DHS financial officials will now suspend all their major financial-system upgrade work while senior management studies the problem.

The department's chief financial officer, David Norquist, told the House Government Reform Subcommittee on Government Management, Finance and Accountability yesterday that, 'With respect to our systems-modernization efforts, let me state that Emerge2 is dead.'

Like other department officials, he declined to fully explain why the project'officially titled the Electronically Managing Enterprise Resources for Government Effectiveness and Efficiency program'to build a new ERP system had been abandoned and changed to an approach under which DHS' various components would migrate their financial work to one of several ERP programs, both inside and outside the department, deemed efficient.

Norquist noted that the Emerge2 documentation set out the right goals, but that 'the problem is that success in all these areas'from consolidated financial reporting to internal controls to the standardization of policies and processes was all wrapped around the implementation of a new system. The approach was not balanced enough across the framework of people, policies, processes, systems and assurance'it was too heavily weighted on systems transformation to lead changes in the other areas.

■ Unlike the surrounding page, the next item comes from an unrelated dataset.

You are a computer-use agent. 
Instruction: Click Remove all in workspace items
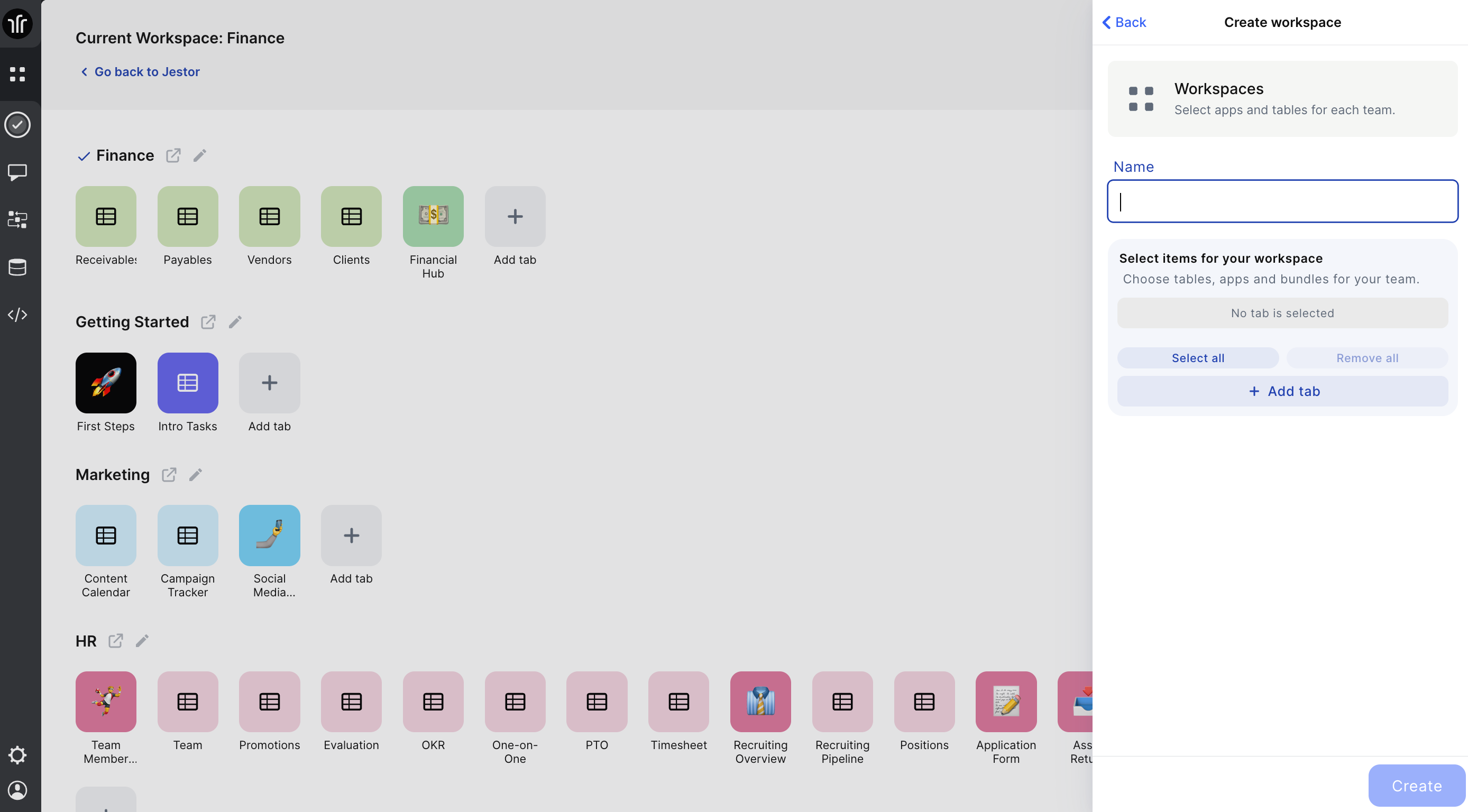[x=1366, y=358]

So as our signature systems effort struggled, progress along many other related fronts also struggled.'

Norquist acknowledged that DHS' financial systems remain troubled in that some are aging, others don't meet user requirements and some systems aren't integrated across the functions of finance, procurement and asset management.

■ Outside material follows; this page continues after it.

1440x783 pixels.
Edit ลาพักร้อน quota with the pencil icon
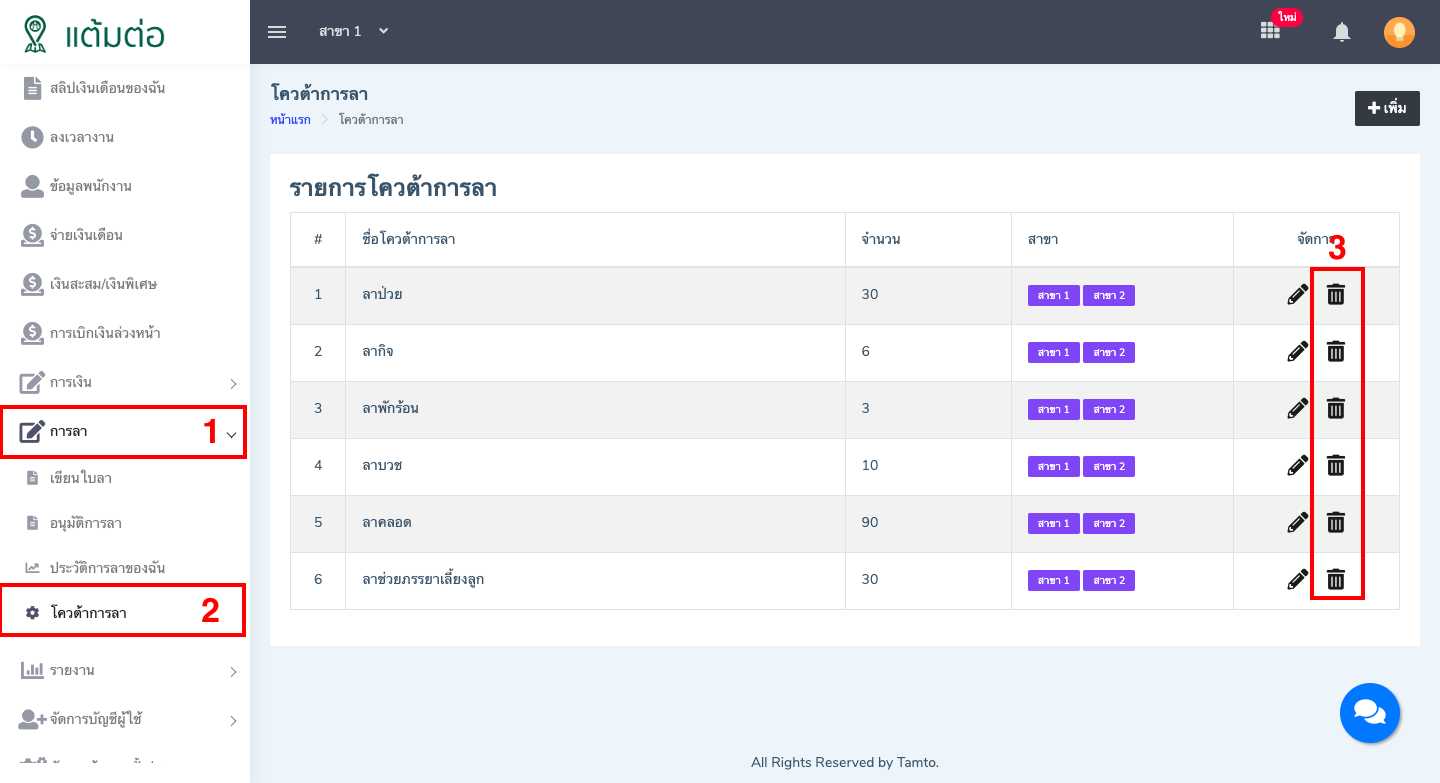1297,408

He noted that after DHS ended the first phase of Emerge2, the department set out to shift its problematic financial systems to efficient, modern ones run by centers of excellence inside and outside DHS.

'While DHS had discussed beginning a series of systems migrations this year, I am not going to undertake this approach until I know that the benefits will outweigh the costs. Migrations can be costly and risky. Migrations take time and effort, and are disruptive. Before we begin making migrations, we must have a solid business case and know how the migrations tie into our longer-range plans,' he told the subcommittee.

Norquist said he plans to combine information from past reviews of the department's systems with additional analysis to provide an assessment of which DHS financial systems can be improved to meet basic standards with modest changes. He said he expects to use those systems to replace other financial projects that don't meet minimal standards.

'The good news about all this is that they spent only [less than $20 million] on Emerge2 [in the first phase], while the FBI spent more than $100 million on the failed Virtual Case File project and the [Federal Aviation Administration] spent hundreds of millions of dollars on systems that they later abandoned. DHS pulled the plug early,' said James Lewis, director of the technology and public policy program at the Center for Strategic and International Studies in Washington.

'At an agency like DHS where people still introduce themselves by saingy they are from their legacy agency, you have to do things that move them toward a single agency and this is one of those things,' Lewis added.

Estimates of Emerge2's final costs have ranged from $9 million to $18 million. Last year, DHS officials stated that some of the work done by the original Emerge2 contractor, BearingPoint Inc. of McLean, Va., would be useful in taking the project forward after the department ended the vendor's work in December.

The department has never offered a detailed explanation of why the Emerge2 project failed, but some procurement officials have suggested that responsibility for the project's failure was due partly to actions by DHS and partly to BearingPoint's activities.

'In Norquist's defense, he is stopping and trying to figure out where all the pieces are and how to fit them together,' Lewis said. 'If he can carry out his plan, we may see a consolidation plan six months from now on a smaller scale.'

The program was also known as Electronically Managing Enterprise Resources for Government Effectiveness and Efficiency, or sometimes as Submerge2.